Diagram showing the life cycle of a Sipho, a type of animal on Siren. It shows two interlinked cycles, one of which shows a sessile adult which appears to be an underwater plant with long stems and heart-shaped leaves. Larva pop out of the leaves and develop through fish-like and insect-like forms until reaching the active adult form which is insect-like and has two large hydrofoil arms and four wings. The cycle is described below

Ultimately there are no plants on Siren as settlers from Earth might know them. Instead, filling this ecological niche we have the sessile generation of the creatures which, in a different active generation, are among the fastest and most active apex predators in the vast freshwater seas of Siren. It took the first human settlers on Siren years to understand that what they were assuming were completely different animals were in fact all the same animal - and, ultimately, it brings into question the definition of 'species’ as it stands.

Tides are regular but slow; a yearly occurrence (when not a neap or spring supertide). When there is no or very little water movement (during a low tide phase), the fresh water forms strongly stratified layers, including an anoxic dead zone near the bottom. the increased water flow of a rising or falling tide increases mixing in the water, and provides enough nutrient flow for the sessile adult phase of the siphos to happily live their lives anchored to the substrate, feeding by suspension. each 'leaf’ has a feeding structure which i have not designed yet, but also uses gas exchange to create air bladders in a process not unlike photosynthesis. the bladders raise and lower the leaves in the water column to take advantage of zooplankton density (diel vertical migration).

Each leaf produces two motile clone larva which break out and swim away. It’s not uncommon for these larva to be released in a swarm when the adult sessile sipho is under attack or being eaten. The two holes in the leaves will slowly refill with the next clones. The larvae swim until they meet larvae of another sessile adult, whereupon they spawn, releasing planktonic gonads for sexual reproduction. the eggs form thick mats on the sea floor (some with an additional 'worm’ stage of joined together eggs which trundles along until it finds suitable substrate) and eventually sprout into more sessile adults.

Whether or not the larva undergo sexual or asexual reproduction depends on oxygen saturation in the water. If the water has a low saturation, it is likely due to a period of stratification in the water column (still water at high or low tide). Because there may not be enough prey for a sessile adult to get by on, it triggers the beginning of the active generation. the larva instead divides asexually and enters a kind of locust phase of rapid development into swarms of nymphs which form most of the “fish” in Siren’s seas.

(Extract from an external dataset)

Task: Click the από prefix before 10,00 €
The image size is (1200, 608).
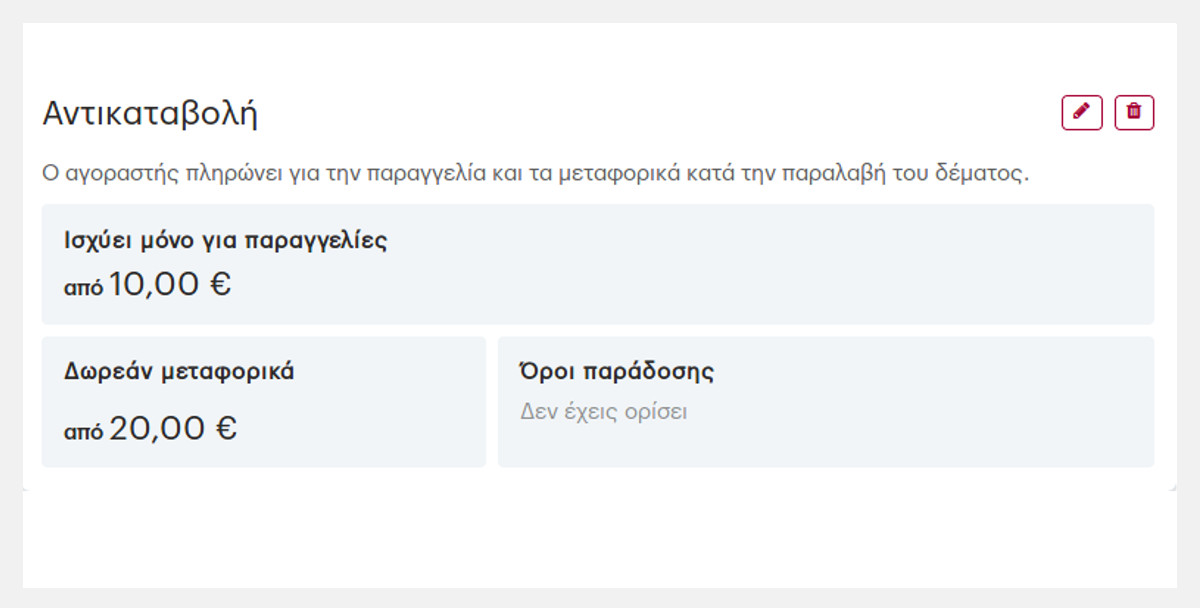Action: (83, 289)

The nymphs progress through several stages of development, as the water continues to settle and stratify, until ultimately they are able to leave the water. similar to dragonflies, the nymph 2 stage are the largest flying predators native to the planet, and feed mostly on smaller siphos of other species and the insect-like creatures that swarm around the coastlines. the nymphs are sexually active and can lay fast-developing eggs which will hatch into more nymphs. nymph swarms number in the trillions and are very short-lived, taking advantage of only a few weeks of ideal conditions.

during a neap or spring tide year, when the water is liable to undergo extreme, catastrophic changes, the nymph 2 stage will then become fully active adults; too heavy to fly, the adults of the active generation propel themselves via specialised hydrofoil arms. they prey mainly on nymphs of other species (though cannibalism is common) and, since the settlement of Siren, sea-dwelling or even flighted humans. with the ability to travel very far and very fast, these adults are the means by which entire species can uproot and fuck off to a more livable area if the neap tide decides to turn their aquatic home into a new continent.

They do eventually spawn and, depending on oxygen saturation, release eggs that will become nymphs or sessile adults.